> Source data
•••••

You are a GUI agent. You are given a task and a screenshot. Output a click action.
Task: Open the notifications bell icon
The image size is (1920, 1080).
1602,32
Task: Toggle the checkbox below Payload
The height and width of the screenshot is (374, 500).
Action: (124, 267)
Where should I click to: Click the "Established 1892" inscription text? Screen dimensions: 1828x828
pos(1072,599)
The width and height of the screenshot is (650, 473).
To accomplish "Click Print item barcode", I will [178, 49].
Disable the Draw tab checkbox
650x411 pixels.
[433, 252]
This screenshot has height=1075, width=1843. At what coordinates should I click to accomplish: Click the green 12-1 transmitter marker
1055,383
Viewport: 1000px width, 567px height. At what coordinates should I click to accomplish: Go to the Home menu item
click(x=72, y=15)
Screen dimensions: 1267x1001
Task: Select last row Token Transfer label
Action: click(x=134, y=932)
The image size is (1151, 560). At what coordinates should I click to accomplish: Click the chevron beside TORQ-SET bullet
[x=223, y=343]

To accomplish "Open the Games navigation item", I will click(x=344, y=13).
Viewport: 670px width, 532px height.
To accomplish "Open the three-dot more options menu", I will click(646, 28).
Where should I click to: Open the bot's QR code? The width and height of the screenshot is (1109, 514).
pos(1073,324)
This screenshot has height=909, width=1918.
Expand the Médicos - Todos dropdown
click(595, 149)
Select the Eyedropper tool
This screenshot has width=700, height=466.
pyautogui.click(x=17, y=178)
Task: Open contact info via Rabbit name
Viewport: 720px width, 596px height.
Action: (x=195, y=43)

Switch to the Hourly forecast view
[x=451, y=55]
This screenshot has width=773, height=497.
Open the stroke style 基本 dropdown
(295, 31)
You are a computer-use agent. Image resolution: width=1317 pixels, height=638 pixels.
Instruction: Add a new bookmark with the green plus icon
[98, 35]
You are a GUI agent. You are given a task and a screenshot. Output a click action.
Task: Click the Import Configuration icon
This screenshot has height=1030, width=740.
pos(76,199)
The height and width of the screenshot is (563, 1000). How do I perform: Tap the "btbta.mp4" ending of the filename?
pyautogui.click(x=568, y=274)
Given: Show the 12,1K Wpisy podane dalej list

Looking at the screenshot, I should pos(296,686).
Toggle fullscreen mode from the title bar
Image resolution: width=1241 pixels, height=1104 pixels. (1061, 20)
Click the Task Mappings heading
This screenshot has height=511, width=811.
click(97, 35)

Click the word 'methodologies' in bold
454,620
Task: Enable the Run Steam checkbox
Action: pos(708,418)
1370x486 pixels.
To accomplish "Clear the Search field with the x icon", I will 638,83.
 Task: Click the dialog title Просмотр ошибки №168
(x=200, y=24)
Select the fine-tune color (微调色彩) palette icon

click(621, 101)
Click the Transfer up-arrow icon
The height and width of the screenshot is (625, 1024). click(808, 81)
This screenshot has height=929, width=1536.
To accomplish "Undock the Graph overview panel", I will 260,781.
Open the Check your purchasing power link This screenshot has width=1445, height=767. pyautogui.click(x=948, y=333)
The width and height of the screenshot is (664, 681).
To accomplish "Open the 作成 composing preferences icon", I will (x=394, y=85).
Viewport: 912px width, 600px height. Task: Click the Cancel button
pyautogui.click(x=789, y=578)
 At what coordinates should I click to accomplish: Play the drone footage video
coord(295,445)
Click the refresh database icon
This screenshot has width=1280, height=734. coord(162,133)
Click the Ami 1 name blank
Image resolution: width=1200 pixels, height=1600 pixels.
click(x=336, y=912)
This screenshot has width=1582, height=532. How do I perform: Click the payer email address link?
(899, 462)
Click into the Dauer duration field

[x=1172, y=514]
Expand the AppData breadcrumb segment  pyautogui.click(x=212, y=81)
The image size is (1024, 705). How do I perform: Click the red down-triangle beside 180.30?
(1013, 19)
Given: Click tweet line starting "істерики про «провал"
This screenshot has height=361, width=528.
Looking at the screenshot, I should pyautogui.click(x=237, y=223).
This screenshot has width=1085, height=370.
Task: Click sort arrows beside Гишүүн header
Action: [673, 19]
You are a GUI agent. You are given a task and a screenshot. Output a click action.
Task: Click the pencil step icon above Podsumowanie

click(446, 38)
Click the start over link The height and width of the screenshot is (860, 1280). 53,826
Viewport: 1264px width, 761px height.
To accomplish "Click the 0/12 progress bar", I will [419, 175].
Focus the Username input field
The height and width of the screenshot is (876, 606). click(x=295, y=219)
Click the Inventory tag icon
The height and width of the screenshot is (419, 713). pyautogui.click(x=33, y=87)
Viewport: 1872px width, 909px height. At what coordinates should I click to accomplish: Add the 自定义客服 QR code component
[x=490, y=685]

•••••

> ACTION ITEM
Retype exactly the lines above, from the one with "Expand the AppData" through the one with "Given: Click tweet", inclusive.

> ANSWER TO THE EXERCISE
Expand the AppData breadcrumb segment  pyautogui.click(x=212, y=81)
The image size is (1024, 705). How do I perform: Click the red down-triangle beside 180.30?
(1013, 19)
Given: Click tweet line starting "істерики про «провал"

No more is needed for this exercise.